Ah, sorry. I assumed that I just should go by which directory the
patched code is in.

You did just add it to the -mm tree though, right? So I shouldn't
resend it to davem?
Andrew Morton Feb. 13, 2019, 9:40 p.m. UTC | #3
On Wed, 13 Feb 2019 22:11:58 +0100 Jann Horn <jannh@google.com> wrote:

> > This is probably more a davem patch than a -mm one.
> 
> Ah, sorry. I assumed that I just should go by which directory the
> patched code is in.
> 
> You did just add it to the -mm tree though, right? So I shouldn't
> resend it to davem?

Yes, please send to Dave.  I'll autodrop the -mm copy if/when it turns
up in -next.
Alexander Duyck Feb. 13, 2019, 10:42 p.m.
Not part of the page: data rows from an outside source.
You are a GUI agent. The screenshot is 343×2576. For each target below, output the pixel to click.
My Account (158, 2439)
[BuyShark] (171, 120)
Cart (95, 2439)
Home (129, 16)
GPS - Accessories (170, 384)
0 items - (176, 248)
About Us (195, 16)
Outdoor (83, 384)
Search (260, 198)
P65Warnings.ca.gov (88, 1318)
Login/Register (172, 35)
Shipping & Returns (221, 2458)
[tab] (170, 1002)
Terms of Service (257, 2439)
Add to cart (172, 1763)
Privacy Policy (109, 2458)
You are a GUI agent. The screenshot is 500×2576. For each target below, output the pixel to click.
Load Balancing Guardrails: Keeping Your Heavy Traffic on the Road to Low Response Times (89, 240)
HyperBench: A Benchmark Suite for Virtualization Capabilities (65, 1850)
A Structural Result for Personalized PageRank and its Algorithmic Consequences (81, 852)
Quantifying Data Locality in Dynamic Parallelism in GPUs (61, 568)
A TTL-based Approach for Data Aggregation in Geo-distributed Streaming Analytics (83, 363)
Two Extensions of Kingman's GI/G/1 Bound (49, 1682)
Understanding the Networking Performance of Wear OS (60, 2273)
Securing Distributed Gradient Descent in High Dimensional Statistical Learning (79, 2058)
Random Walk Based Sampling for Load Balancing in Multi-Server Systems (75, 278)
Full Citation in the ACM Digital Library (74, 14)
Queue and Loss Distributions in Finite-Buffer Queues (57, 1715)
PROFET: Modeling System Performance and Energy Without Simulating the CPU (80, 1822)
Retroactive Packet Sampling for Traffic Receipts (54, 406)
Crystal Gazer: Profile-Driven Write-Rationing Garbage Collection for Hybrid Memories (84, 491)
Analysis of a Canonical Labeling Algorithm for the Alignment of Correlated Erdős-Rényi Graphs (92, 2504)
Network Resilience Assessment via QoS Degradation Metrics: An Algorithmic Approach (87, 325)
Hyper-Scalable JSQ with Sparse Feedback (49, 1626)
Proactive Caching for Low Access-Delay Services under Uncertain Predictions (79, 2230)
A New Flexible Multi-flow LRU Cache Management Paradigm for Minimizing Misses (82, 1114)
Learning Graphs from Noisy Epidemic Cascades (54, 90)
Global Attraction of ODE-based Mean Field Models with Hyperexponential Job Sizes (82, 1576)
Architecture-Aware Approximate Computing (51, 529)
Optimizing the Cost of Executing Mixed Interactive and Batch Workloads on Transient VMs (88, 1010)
UTC | #4
On Wed, Feb 13, 2019 at 12:42 PM Jann Horn <jannh@google.com> wrote:
>
> The basic idea behind ->pagecnt_bias is: If we pre-allocate the maximum
> number of references that we might need to create in the fastpath later,
> the bump-allocation fastpath only has to modify the non-atomic bias value
> that tracks the number of extra references we hold instead of the atomic
> refcount. The maximum number of allocations we can serve (under the
> assumption that no allocation is made with size 0) is nc->size, so that's
> the bias used.
>
> However, even when all memory in the allocation has been given away, a
> reference to the page is still held; and in the `offset < 0` slowpath, the
> page may be reused if everyone else has dropped their references.
> This means that the necessary number of references is actually
> `nc->size+1`.
>
> Luckily, from a quick grep, it looks like the only path that can call
> page_frag_alloc(fragsz=1) is TAP with the IFF_NAPI_FRAGS flag, which
> requires CAP_NET_ADMIN in the init namespace and is only intended to be
> used for kernel testing and fuzzing.

Actually that has me somewhat concerned. I wouldn't be surprised if
most drivers expect the netdev_alloc_frags call to at least output an
SKB_DATA_ALIGN sized value.

We probably should update __netdev_alloc_frag and __napi_alloc_frag so
that they will pass fragsz through SKB_DATA_ALIGN.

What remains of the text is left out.